Goals -
(1) Summarize the passage on carpets and patterns in two sentences.
(2) List every limitation that, according to the passage on carpets and patterns, universally comprehensible symbols would have to function beyond.

Provided passage -
— begin —

Travel/project grant, made possible with support from Stiftung Kunstfonds, Bonn
A Trans-lation
Carpets often demarcate claimed territory. This, along with notions of land and living space are important socio-political metaphors that manifest themselves in my work. Patterns, ornaments and symbols echo traditions in the broadest sense of the word, both established ones and newer elements of the lives of those who make them. This applies both to entire societies as it does to individuals.
One aspect of my “pattern research” was whether universally comprehensible patterns and symbols exist. Such symbols would have to function beyond the limitations of language, culture and time to relay alternative ways of living and thinking as well as other views of history. Destination -Iran
Persian culture has a long-standing tradition of carpet-making. Patterns and ornaments found there document how symbols can be used to express what can’t be openly discussed.

— end —

Data shown -
— begin —

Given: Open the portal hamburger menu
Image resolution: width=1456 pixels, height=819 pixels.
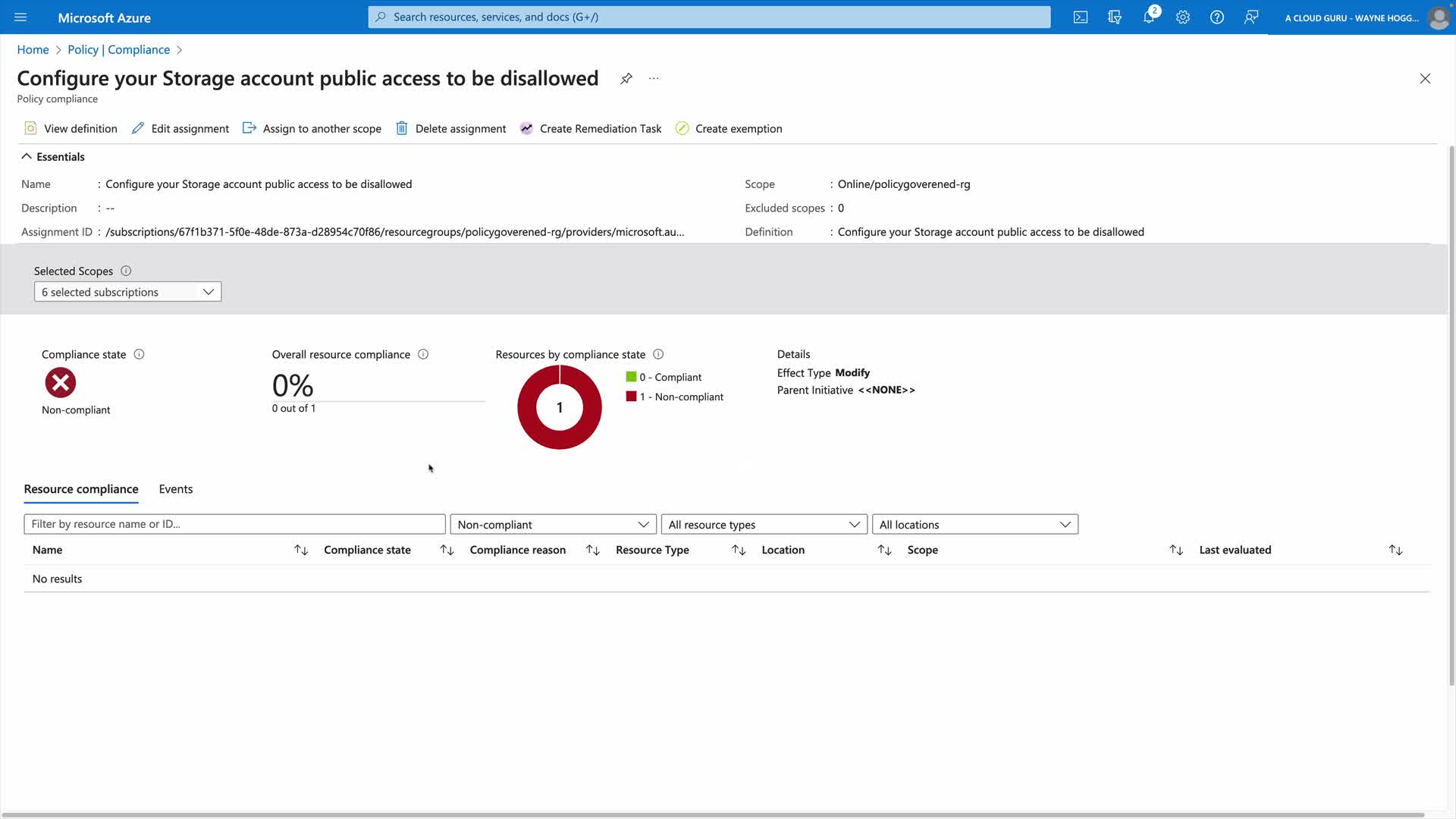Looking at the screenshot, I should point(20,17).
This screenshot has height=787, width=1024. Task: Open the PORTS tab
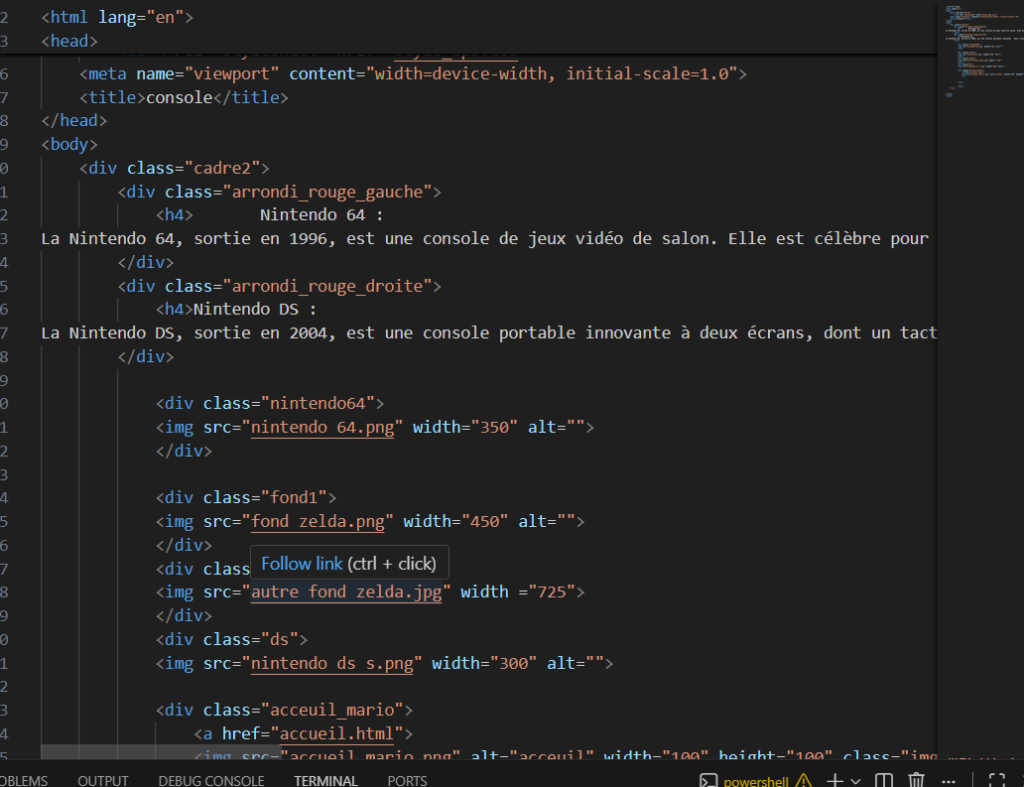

— end —

Final results -
(1) Carpets often demarcate claimed territory, and together with notions of land and living space they are important socio-political metaphors in the author's work, in which patterns, ornaments and symbols echo traditions, both established and newer. Part of the author's pattern research asked whether universally comprehensible patterns and symbols exist, with Iran named as the destination, where Persian carpet patterns and ornaments document how symbols can express what cannot be openly discussed.

(2)
- Language
- Culture
- Time